Grosse Hingabe, warmes Timbre

Neben dem Flügel steht der Bariton Michael Kreis und singt eine Sommerabendstunde lang Schumann. Er träumt mit Heine von "Perlentränentröpfchen" und vom "wunderschönen Monat Mai", beschwört den heil'gen Rhein, huldigt der "Kleinen, und Feinen, der Reinen, der Einen", alles mit grosser Hingabe. Kreis singt mit warmem Timbre, feurig und bittersüss.
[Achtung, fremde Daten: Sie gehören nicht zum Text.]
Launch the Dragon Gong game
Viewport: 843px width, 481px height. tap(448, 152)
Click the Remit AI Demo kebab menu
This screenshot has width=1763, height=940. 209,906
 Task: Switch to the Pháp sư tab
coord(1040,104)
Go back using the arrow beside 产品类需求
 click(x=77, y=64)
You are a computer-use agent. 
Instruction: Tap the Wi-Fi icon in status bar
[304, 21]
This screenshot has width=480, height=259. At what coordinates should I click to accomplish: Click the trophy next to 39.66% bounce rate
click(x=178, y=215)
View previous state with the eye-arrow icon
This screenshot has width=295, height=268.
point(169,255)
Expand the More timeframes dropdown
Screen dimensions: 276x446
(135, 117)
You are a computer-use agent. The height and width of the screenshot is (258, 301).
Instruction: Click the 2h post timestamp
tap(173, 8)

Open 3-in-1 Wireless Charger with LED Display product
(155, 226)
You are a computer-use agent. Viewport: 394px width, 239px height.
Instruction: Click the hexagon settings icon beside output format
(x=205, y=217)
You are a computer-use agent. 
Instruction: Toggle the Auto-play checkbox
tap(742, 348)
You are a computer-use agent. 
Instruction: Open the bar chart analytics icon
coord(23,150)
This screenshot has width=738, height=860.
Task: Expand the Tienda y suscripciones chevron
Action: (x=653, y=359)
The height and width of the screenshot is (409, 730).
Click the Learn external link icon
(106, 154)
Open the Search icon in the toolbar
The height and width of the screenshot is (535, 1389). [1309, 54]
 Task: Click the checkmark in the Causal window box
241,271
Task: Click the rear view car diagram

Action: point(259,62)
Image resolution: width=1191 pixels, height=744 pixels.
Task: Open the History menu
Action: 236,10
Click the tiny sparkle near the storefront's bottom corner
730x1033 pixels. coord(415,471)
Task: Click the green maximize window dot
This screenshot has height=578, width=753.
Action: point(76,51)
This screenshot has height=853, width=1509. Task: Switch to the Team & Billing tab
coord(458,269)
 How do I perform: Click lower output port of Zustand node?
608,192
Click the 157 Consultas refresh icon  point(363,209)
Seine Stimme schmeichelt mit Lust am authentischen Ausdruck den Nachtfarben der Dichterliebe. nur manchmal ist die tragende Stimme von Kreis etwas zu mächtig für die feine Akustik des Kellergewölbes. Doch ist es gerade diese Wirkung, dieses Ausreissen in naturhaft Gewaltige, das Wort und Musik tief unter die Haut dringen lässt. Der Pianist Simon Bucher vollbringt dazu Meisterhaftes. Er spielt Schumann mit einem feinen Gespür für die musikalische Linie, der man sich leichten Sinnes anvertraut. Er ist der Geschichtenerzähler, ist brausendes Naturschauspiel, quirliges Bachflüstern, er lässt die Melodien mit Spiellaune, Leidenschaft und einer erfrischenden und schlanken Interpretaiton fliessen.
Die kruden Texte hat der Bariton verlässlich einverleibt. So bleibt der dramturgische Faden bis zuletzt gespannt. Und Kreis überrascht immer wieder: da mit der Zartheit eines Bekenntnisses, dort mit der ganzem Emphase seines kernigen, biegsamen Baritons, die schönste Innigkeit, Liebe und Schmerz. Alles, was eine Dichterliebe braucht.
(Aargauer Zeitung vom 2. August 2006)

"Der Bassbariton Michael Kreis, der sich auf seinem künstlerischen Weg immer intensiver mit dem Lied auseinandersetzt, besitzt ein grosses Stimmaterial. Er versteht, seine Stimme dem Wechsel der musikalischen Charaktere anzunähern, das Heimliche aus der Sprache, das Grosse aus dem Klang zu gewinnen. Dabei führt der Sänger das Publikum auf faszinierende Art durch die poetischen Charaktere mit reicher Gestaltung und einer schönen Vielfalt an wechselnder Tongebung."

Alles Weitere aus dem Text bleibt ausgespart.